Zulfikar Ali Bhutto was an insider. Therefore, when he took over in December 1971 as civilian chief martial law administrator, he could move quickly and introduce the reforms that he had wanted to implement within days of reaching the presidency.

Imran has promised reforms in almost all sectors. But he cannot keep these sectors waiting in a limbo until all his desired reforms are put in place in each of these sectors.
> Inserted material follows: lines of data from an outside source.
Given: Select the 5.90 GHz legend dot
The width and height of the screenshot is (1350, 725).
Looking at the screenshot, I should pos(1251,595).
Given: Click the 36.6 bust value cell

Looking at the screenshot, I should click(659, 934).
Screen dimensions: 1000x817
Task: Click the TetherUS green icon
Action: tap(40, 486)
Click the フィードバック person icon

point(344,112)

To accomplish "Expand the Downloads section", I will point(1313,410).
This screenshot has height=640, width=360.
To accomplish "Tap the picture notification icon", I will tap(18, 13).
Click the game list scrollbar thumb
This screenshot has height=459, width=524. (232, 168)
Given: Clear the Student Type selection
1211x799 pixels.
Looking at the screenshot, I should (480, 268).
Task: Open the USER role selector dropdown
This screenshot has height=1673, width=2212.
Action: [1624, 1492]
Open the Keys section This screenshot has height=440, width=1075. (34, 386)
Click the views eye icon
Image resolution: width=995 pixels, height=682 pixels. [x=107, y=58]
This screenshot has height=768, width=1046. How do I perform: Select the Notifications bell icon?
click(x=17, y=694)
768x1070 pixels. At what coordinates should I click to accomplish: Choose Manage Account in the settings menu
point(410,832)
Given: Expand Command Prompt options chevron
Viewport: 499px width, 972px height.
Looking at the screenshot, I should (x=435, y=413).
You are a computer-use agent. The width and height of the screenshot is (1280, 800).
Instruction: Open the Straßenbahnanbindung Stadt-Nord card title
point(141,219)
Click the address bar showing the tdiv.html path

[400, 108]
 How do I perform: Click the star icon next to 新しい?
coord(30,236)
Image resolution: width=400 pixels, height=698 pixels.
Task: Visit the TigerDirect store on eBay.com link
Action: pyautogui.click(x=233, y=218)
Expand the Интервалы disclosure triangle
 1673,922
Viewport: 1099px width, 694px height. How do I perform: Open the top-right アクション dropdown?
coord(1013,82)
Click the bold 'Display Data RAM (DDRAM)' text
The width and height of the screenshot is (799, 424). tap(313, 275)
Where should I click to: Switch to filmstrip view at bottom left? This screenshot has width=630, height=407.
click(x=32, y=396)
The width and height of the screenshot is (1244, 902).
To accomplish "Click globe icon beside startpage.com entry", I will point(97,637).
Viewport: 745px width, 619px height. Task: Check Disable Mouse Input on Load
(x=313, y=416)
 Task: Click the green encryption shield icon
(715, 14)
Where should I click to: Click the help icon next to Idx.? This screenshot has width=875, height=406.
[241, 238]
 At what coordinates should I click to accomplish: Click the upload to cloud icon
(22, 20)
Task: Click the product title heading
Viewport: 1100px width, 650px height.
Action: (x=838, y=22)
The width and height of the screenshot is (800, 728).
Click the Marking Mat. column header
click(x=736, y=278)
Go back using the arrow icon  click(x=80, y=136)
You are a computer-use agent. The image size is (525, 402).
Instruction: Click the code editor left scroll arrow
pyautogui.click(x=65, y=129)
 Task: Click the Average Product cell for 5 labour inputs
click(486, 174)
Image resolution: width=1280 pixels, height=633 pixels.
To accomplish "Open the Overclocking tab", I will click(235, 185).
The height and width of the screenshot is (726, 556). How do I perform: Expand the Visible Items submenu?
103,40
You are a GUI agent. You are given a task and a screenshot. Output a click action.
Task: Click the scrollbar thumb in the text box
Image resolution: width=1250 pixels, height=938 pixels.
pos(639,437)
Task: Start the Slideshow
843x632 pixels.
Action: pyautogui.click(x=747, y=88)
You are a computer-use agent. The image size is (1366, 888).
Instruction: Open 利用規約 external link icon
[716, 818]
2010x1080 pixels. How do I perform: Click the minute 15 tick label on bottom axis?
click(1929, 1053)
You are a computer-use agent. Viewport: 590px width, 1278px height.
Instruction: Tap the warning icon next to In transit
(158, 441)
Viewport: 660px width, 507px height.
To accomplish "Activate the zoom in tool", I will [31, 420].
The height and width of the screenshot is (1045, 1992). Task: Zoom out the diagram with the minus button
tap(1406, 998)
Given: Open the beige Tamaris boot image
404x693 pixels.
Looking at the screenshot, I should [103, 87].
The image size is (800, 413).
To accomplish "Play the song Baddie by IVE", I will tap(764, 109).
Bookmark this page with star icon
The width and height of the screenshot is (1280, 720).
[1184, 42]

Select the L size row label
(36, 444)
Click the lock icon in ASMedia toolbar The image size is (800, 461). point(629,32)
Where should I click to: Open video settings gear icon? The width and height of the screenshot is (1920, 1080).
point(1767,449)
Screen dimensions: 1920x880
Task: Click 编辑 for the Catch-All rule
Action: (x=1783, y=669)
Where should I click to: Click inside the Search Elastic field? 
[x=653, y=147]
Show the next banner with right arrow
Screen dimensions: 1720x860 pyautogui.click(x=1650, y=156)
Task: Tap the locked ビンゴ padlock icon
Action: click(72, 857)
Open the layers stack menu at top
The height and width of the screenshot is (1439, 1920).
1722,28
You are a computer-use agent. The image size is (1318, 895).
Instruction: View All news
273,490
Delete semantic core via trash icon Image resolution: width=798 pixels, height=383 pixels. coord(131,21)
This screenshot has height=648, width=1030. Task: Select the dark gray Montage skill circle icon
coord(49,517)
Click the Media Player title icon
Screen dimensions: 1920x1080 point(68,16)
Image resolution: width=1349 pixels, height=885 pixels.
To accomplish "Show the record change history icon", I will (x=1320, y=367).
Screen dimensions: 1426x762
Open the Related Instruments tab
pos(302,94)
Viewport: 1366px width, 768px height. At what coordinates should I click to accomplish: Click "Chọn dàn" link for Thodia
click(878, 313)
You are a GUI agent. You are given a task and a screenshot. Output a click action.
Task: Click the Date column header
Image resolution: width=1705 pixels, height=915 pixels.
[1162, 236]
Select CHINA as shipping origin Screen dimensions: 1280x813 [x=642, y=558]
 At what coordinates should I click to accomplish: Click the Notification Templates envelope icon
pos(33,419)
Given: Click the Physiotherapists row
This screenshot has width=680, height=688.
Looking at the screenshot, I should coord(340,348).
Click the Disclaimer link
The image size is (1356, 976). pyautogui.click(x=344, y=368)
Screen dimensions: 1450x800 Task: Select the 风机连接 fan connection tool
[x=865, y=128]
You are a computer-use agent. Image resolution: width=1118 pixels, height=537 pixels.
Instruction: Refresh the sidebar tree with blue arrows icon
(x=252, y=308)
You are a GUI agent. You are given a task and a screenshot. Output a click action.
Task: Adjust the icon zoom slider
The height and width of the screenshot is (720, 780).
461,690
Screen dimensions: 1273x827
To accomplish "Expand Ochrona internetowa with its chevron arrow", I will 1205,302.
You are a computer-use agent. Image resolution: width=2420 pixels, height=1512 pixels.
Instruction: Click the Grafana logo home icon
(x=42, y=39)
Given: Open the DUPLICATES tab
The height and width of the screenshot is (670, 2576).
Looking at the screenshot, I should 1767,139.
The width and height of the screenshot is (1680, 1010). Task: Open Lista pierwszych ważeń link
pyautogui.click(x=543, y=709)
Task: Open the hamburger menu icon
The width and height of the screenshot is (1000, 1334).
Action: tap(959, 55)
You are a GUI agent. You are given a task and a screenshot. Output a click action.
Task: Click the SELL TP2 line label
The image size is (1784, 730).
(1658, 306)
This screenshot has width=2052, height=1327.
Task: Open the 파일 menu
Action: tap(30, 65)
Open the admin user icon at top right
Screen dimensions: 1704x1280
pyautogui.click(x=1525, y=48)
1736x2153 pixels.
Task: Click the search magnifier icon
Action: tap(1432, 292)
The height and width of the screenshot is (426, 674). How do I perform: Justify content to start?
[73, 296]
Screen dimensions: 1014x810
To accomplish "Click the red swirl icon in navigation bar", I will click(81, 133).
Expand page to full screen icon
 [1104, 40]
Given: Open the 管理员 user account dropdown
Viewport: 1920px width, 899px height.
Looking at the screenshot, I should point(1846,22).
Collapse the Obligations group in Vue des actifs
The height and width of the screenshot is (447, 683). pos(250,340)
Therefore, these sectors would be undergoing reforms at a gradual pace. This does not mean that he cannot take drastic decisions in individual cases on the spot if he felt the need.

But finding the right man for the right job is also a time-consuming exercise.

Let us also look at what he can and cannot do with respect to his favourite subject — corruption. In countries whose example he keeps on referring to every time he reiterates his determination to fight corruption, no one is arrested until the prosecution has enough evidence to prove its case prime facie in a court of law. Not like in our country where suspects are arrested right and left and are kept in remand for days together on the excuse of gathering evidence, while at the same time a media trial is conducted of the accused creating the perception that the courts have already held the accused guilty.

In the 1990s, both the PML-N and the PPP played this game without proving conclusively any case of corruption against each other in a court of law. If the PTI also wants to play the same game, it is welcome to do so. But it would end up only adding to the extent of corruption whose monstrousness is already suffocating.


In civilised societies, corruption is curbed not by laws but by three social controls — a strong parliament, an independent judiciary and a fearlessly free media.

Unjustified cover-ups and suppression of truth regarding crucial questions of public accountability have proven to have seriously damaged the state itself.

Authorities have not been sparing in their efforts to put a stop to media that covers areas they consider off-limits. They have put pressure on enterprising investigative journalists and their potential sources using special laws against them, accusing them of taking liberties with the so-called state secrets or of the risks such disclosures are supposed to pose to the security of the state.

The ‘war on terror’ has brought another dimension to this constant tension between intelligence/ security agencies and investigative journalists. It is true, of course, that reporting on terrorism also means reporting on counter-terrorism, and on the way the conduct of the police, the intelligence services and the judiciary as well.

And the last thing the authorities want is an exposé of failings, incompetence or turf wars inside the ‘state security apparatus’. The reaction to the Pashtun Tahaffuz Movement reporting certainly falls under this category of suppression.

Too often secrecy is being used not to protect legitimate national security interests but to hide gaffes or even illegal actions from the eyes of the public.

The media industry in Pakistan has never claimed special privileges. Nor has it ever set itself above the law of the land. In case the government at any time felt that the media was transgressing the so-called ‘red-lines’ while performing its watchdog role, it can take its complaints to Pemra and the Press Council of Pakistan but, of course, after having liberated these two institutions from direct government controls.

Published in The Express Tribune, August 25th, 2018.